This is a well written well thought out piece by Arundhati Roy, writer activist anti Globalist. She is the author of "The God of Small Things".
My favorite comment of her was directed at Tom Friedman, when he was commenting about those wonderful jobs in India, she politely said "He should take one of them. Anyhow, the tragedy of Mumbai is not 9/11 and it is sign of American arrogance to compare it to 9/11.
A. Roy makes the following points
- The lush life reported in Mumbai is a far cry from the life of your average Indian. India is still poor and the hunger and poverty is consistent with many of the so called "Third World" (used for lack of a better term)
2:It is important that while Ms Roy is a Christian (not a Muslim) she is very critical of the Hindu nationalists and their repression of Indian Muslims.
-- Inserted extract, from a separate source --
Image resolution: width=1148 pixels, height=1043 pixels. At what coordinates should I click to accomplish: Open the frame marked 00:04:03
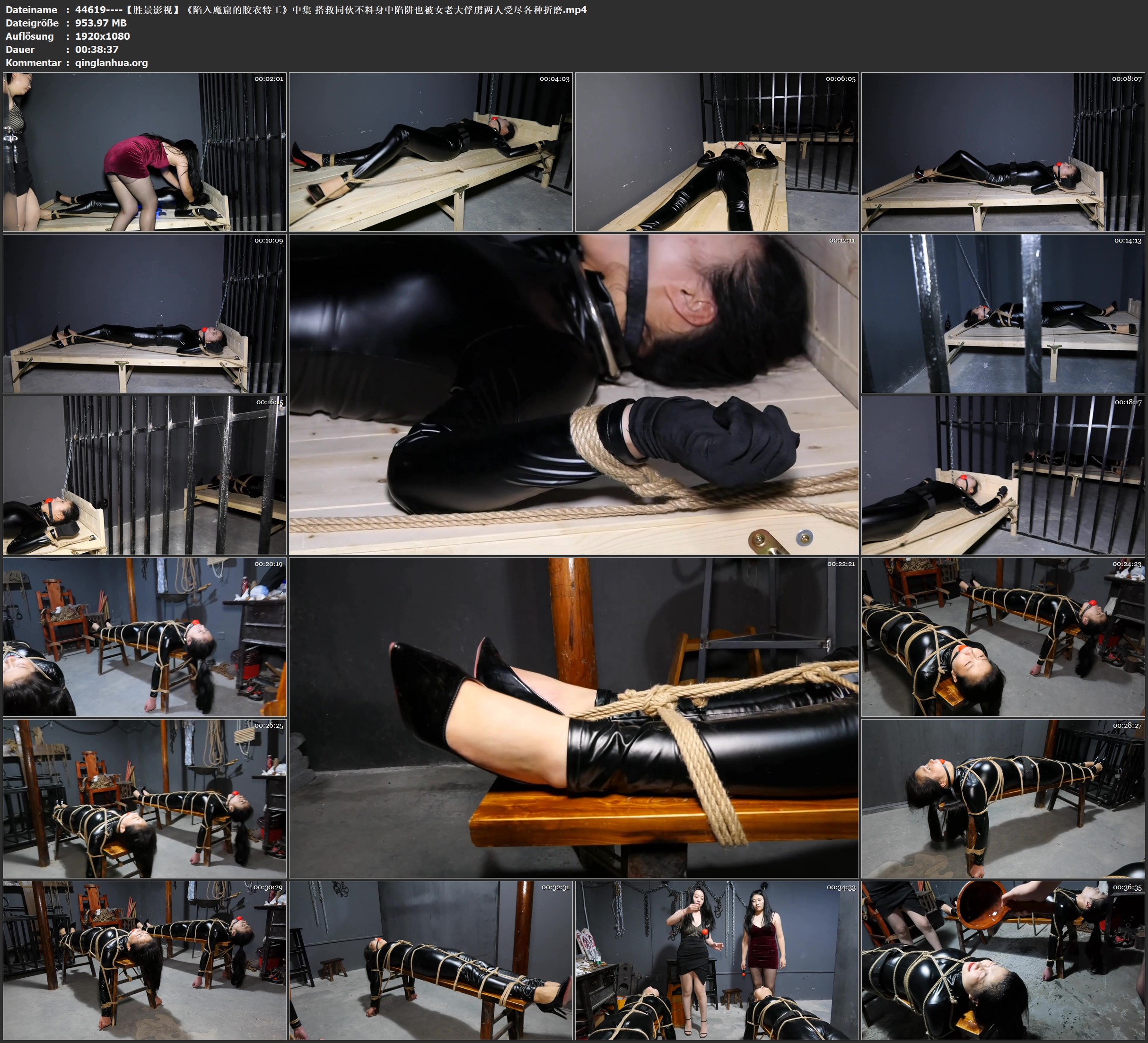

The Kashmir issue is another issue deserving of its own thread
PS, while not stated in the article, Indian Muslims have expressed grave outrage at the attack and many have refused to have the attackers buried in their cemeteries. And there were Muslim victims at Mumbai just as there were on 9/11 and both facts are totally ignored by our wonderful media.
http://www.huffingtonpost.com/...
Please allow me to post the following passages:
We've forfeited the rights to our own tragedies. As the carnage in Mumbai raged on, day after horrible day, our 24-hour news channels informed us that we were watching "India's 9/11." And like actors in a Bollywood rip-off of an old Hollywood film, we're expected to play our parts and say our lines, even though we know it's all been said and done before.
As tension in the region builds, U.S. Senator John McCain has warned Pakistan that, if it didn't act fast to arrest the "bad guys," he had personal information that India would launch air strikes on "terrorist camps" in Pakistan and that Washington could do nothing because Mumbai was India's 9/11.
But November isn't September, 2008 isn't 2001, Pakistan isn't Afghanistan, and India isn't America. So perhaps we should reclaim our tragedy and pick through the debris with our own brains and our own broken hearts so that we can arrive at our own conclusions.